Zoals bekend is, samen met de Zendende Instanties, besloten om opnieuw een onderzoek te laten uitvoeren naar de omvang en verdeling van de geestelijke verzorgers en de daaraan gerelateerde ondersteuning. Over dit voornemen heb ik de Kamer in mijn brief van 7 februari 2013 (Kamerstuk 33 400 X, nr.59) geïnformeerd. Begin 2013 is een stuurgroep ingesteld met daarin vertegenwoordigers van Defensie en de Zendende Instanties. Deze stuurgroep heeft het onderzoek laten uitvoeren door een onderzoeksteam bestaande uit onderzoekers van de Radboud Universiteit Nijmegen, de Vrije Universiteit Amsterdam en de Universiteit voor Humanistiek in Utrecht. Op basis van de in april 2014 geleverde onderzoeksresultaten heeft de stuurgroep een advies opgesteld over de omvang en verdeling van de DGV.

Het advies van de stuurgroep bestaat uit de volgende vier elementen:

  • 1. De omvang van de geestelijke verzorging

    De stuurgroep adviseert om de primaire functie van de geestelijke verzorging binnen de krijgsmacht, het beschikbaar zijn op de werkvloer, onverkort in stand te houden en het aantal geestelijk verzorgers gelijke tred te laten houden met het aantal eenheden van de krijgsmacht in combinatie met de omvang daarvan.
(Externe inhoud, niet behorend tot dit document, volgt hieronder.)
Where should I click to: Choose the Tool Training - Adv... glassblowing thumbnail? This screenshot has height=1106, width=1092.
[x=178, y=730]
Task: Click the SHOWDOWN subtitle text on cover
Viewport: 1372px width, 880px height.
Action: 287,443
  • 2. De denominatieve verdeling van de geestelijke verzorging

    De stuurgroep adviseert de expliciete voorkeur voor zover gemeld door militairen als verdelingscriterium te hanteren.
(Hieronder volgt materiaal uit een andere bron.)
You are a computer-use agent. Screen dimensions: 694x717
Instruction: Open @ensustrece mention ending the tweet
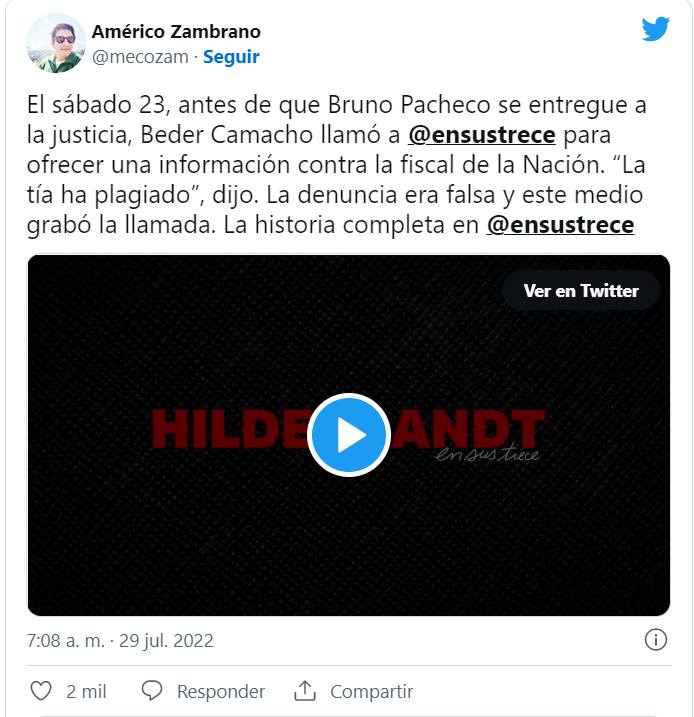[560, 225]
  • 3. De ondersteuning van de geestelijke verzorging

    De stuurgroep adviseert om vanuit het oogpunt van doelmatigheid het takenpakket van de ondersteuning te herzien en terug te brengen tot een vorm van geconcentreerde administratieve ondersteuning.
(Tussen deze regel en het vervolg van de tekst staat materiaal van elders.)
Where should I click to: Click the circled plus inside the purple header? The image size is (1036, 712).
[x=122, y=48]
  • 4. De positie van de «kleine diensten»

    De stuurgroep vraagt aandacht voor hetgeen in de onderzoeksrapportage over de werklast van de joodse, hindoe en islamitische geestelijke verzorging wordt opgemerkt.

Het advies van de stuurgroep neem ik over. Met instemming van de Zendende Instanties wordt de omvang van de geestelijke verzorgers bijgesteld van 150 naar 132 vte’n. De verdeling ziet er dan als volgt uit: 43 rooms-katholiek, 45 protestants en 38 humanistisch. Over de omvang van de joodse, hindoe en islamitische geestelijke verzorging (thans 2 vte’n elk) wordt nog nader overleg gevoerd. De aan de geestelijke verzorging gerelateerde ondersteuning neemt af van 32 naar 20 vte’n.

De overeengekomen formatie zal per 1 januari 2016 worden geïmplementeerd. Hiermee geef ik invulling aan de motie-Segers c.s. van 13 december 2012 (Kamerstuk 33 400 X, nr. 40).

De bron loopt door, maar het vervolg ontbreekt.